There are too many fixer-uppers, with bidding wars on the small minority of homes that are well priced and well maintained.
So what's a poor buyer to do?
Well maybe hire a good real estate agent for starters.
This is heresy to the regulars on the comment board of this blog, who have made a sport of ridiculing their personal Great Satan, the National Association of Realtors and affiliate organizations.
Of course there is a lot to poke fun at, but let's get real here.
If you and your significant other are churning out 60 hour work weeks and hustling to take care of young children as well, there's a finite amount of time for anything beyond the work/family treadmill.
Yes, there is a fair amount of info to be found online, but the Boston-area is one of the trickiest real estate markets in the country to navigate. We have one of the oldest and arguably ill-maintained housing stocks of any major metro market, combined with still-inflated prices that have yet to feel the brunt of our crazy, half depressed economy.
I am not going to get into the debate over whether to hire a traditional buyer's agent, who can shift back and forth representing the buyer one minute, the seller the next, as opposed to an exclusive buyer's agent.
But there is value in seeking out someone with expertise you don't have, whether it's a carpenter or someone who has spent years immersed in the real estate market.
The key is finding someone who will work with you rather than trying to shove their own sales agenda down your throat.
That's easier said than done, as the comment below from MichGrBos shows. But, as Mich notes, if you can find the right one, he or she can be "worth their weight in gold."

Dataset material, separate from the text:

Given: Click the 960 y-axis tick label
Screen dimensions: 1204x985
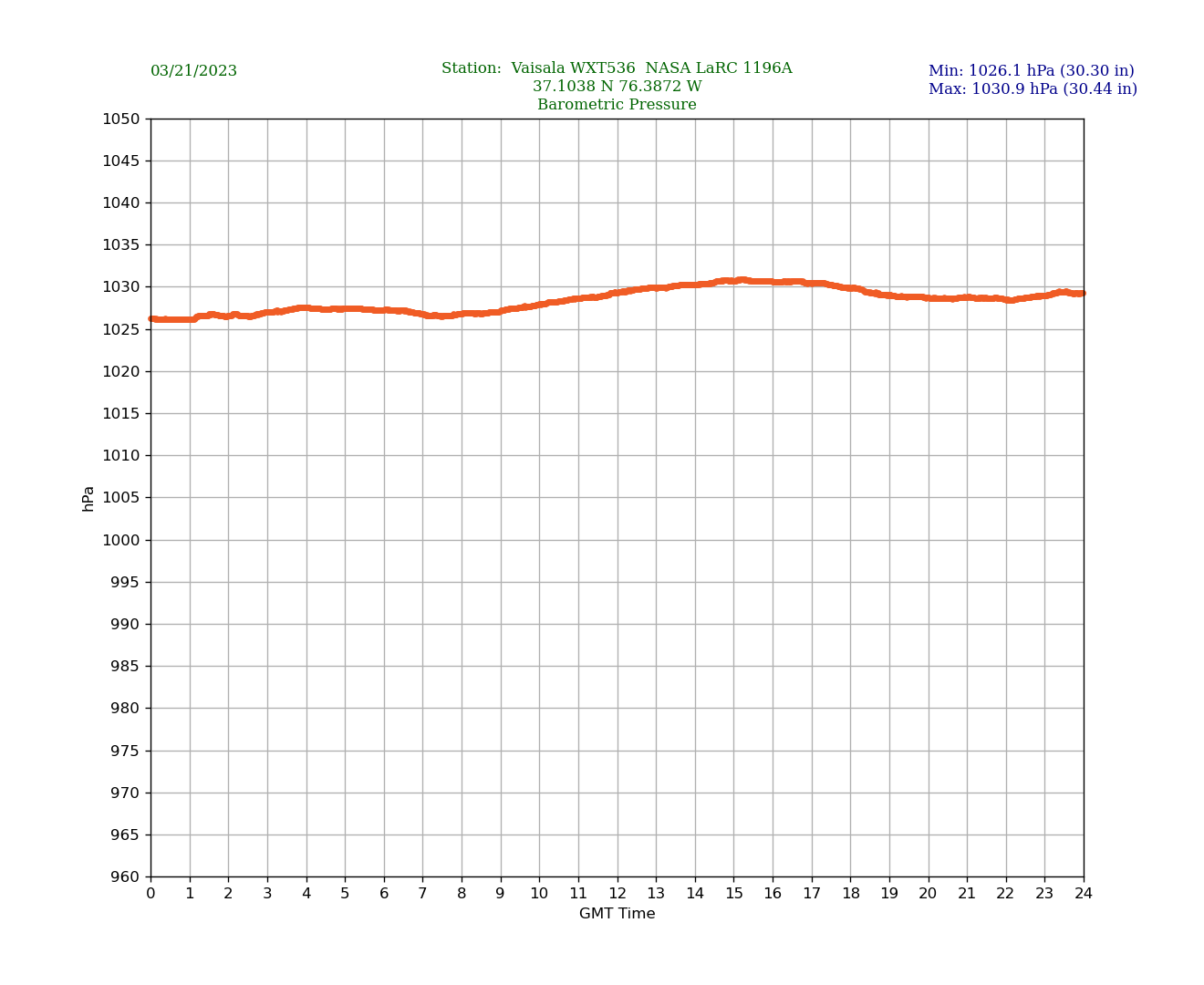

As a buyer, we had a maximum amount we would spend. But, we also had a bottom. The range was extremely wide specifically to account for the "garbage" out there that needed reno or decorative updating (not the same thing FTHBs!) Even going through listings ourselves, realtors would bring homes to our attention that were at budget or just over. When we wanted to see houses that were well under budget, realtors were aghast and provided negative showings. So, I think there is often more to the buyer challenge than just price and inventory - you need a good realtor. If you desire the move in ready $450K house but they are far and few between, then find the house that is $300K - $350K and look for a house that has minor renovations for infrastructure and is waiting for new paint, flooring, cabinets, etc. Ignore you realtor steering you to high priced garbage. Or, be up front that you need good bones and have a finite amount to spend on decorating. Good realtors will help and they will get workmen in to walk the house with you prior to an offer helping to set you straight on what needs and can be done and what it could cost. I had one like this and they were worth their weight in gold.